“No.”
She lit a cigarette, glanced at the portrait through a haze of smoke. The woman’s eyes had been painted in such a way that they seemed to follow one around the room. They held Roberta’s eyes now.
“Who’d you buy the house from, Bobbie?”
She had to think for a moment. “A young couple,” she said at length. “Why don’t I remember their names? I could look it up.”
“Don’t bother. Had they lived here long?”
“Less than a year. He was transferred to Charleston and they bought the house, and after nine or ten months they transferred him out again so they sold it. They wanted a fast sale and we got a good price. Traphagen, that was the name. Carl Traphagen, and her name was Julie. I don’t remember where they were transferred. Somewhere in the midwest, I think.”
“It doesn’t matter. Do you know who had the house before them?”
“No.” She frowned, grappling with a shred of memory. “She was pregnant,” she said. ”Julie Traphagen. Not enough to show, but she happened to mention it. I wonder.”
“You wonder what?”
“I wonder what would have happened to her baby,” she said. “If she’d had it in this house.”
“That was him,” Ariel said. Erskine looked at her. “The funeral man, the lawyer, you know.”
“Channing?”
“Uh-huh.”
“I didn’t see him. Where?”
She pointed down the street. “In his car,” she said. “In fact all I really saw was the car. He just drove on by. I don’t think he even saw us. Maybe he was at my house.”
“Maybe.”
“Maybe Roberta asked him over to check out the stove.” She hefted the flute. “It’s a shame he couldn’t stop and say hello. I could have played for him.”
“You still haven’t played for me.”
“I told you,” she said. “Today’s your lucky day.”
She had brought the flute and the tape recorder to school with her that morning in order to save time. Now she was anxious to get to Erskine’s house. As soon as they were settled in his attic room she opened her flute case and fitted parts together, then set up the tape recorder.
“I taped this last night,” she said. “Then when I played it back I accompanied myself. Listen to this.”
She started the tape, sat back on her heels, put the flute to her lips. After the tape had run for a few bars she joined in, hesitantly at first, then with confidence.
It was just so much fun playing along with herself this way. She didn’t even have to think about what she was doing. She had played against this particular tape twice the preceding night, and now she was doing it again, but playing entirely differently from the way she had played then.

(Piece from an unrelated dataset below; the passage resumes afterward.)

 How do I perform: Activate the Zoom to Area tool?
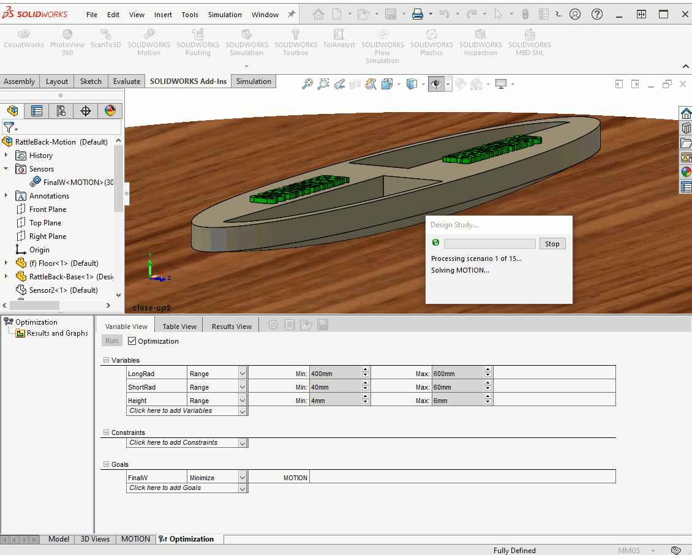(323, 84)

Her musical mood was different, just as it differed from the track on the tape recorder, but all the same everything seemed to fit together just right. Her fingers automatically selected the notes that would fit into the right places, as if all the music was happening simultaneously in her brain and she could sit back and decide what spaces to fill in and what spaces to leave empty in order to make the musical picture take whatever shape she wanted it to have.
She continued playing for ten minutes or so. Then the intensity of her concentration became painful. Her head ached and she had to put the flute down at her side. Erskine reached to stop the recorder.

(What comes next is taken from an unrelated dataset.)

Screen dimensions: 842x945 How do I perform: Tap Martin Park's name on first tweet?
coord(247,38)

“That’s really far out,” he said. “You played two completely different things and made them go together, so that they wound up being parts of the same thing.”
“You could tell.”
“Sure. I don’t understand music, but I could hear what it is that you do.” He frowned. “This is no good. We need another tape recorder. Then you could tape back and forth and lay one track on top of the other the way they do when they make records. Of course you wouldn’t get professional quality because the surface noise would pile up but at least the music wouldn’t just run off in the air and get lost. You see what I mean?”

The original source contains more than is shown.